---------- SUPPLIED DATA ----------

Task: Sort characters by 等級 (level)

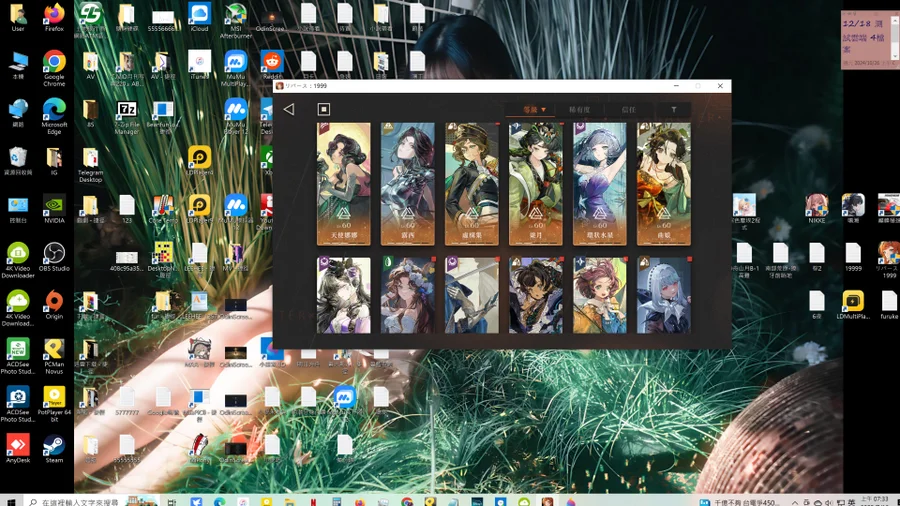Action: [534, 110]
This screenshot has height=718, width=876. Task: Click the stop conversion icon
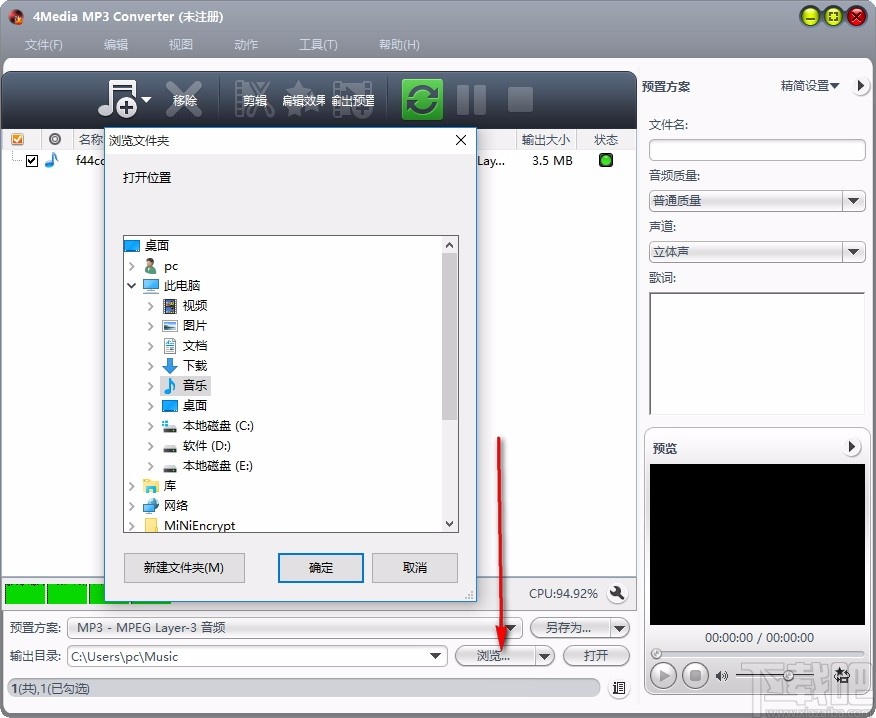517,99
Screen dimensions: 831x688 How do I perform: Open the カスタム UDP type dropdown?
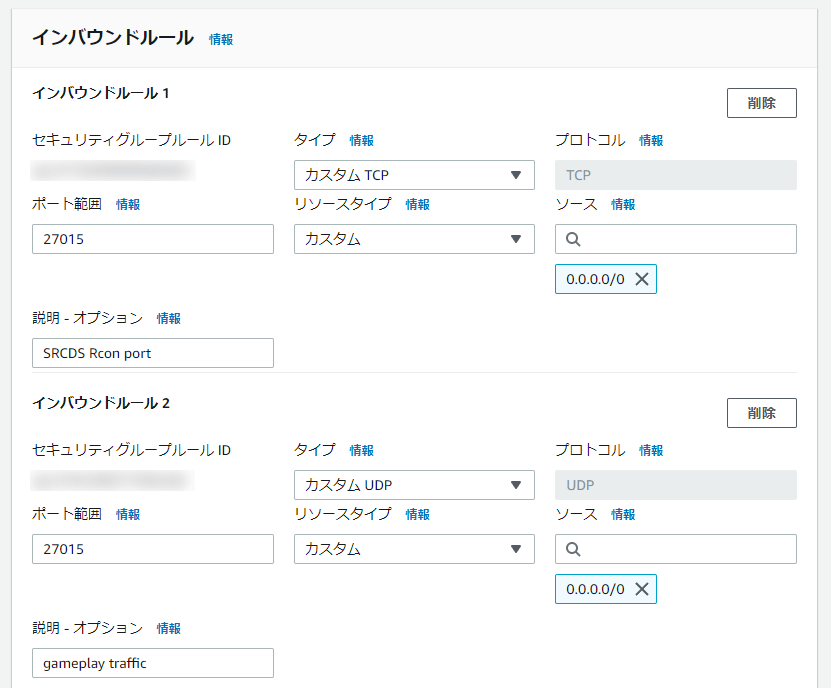pos(414,485)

----------

GIVEN INSTRUCTION
Please switch "icon" to "button" in the rows from the line containing "This screenshot has" through the last of the rows, and give those lines back with nothing else changed. Leave the pictures out of your answer.

REPLY
This screenshot has height=718, width=876. Task: Click the stop conversion button
517,99
Screen dimensions: 831x688 How do I perform: Open the カスタム UDP type dropdown?
pos(414,485)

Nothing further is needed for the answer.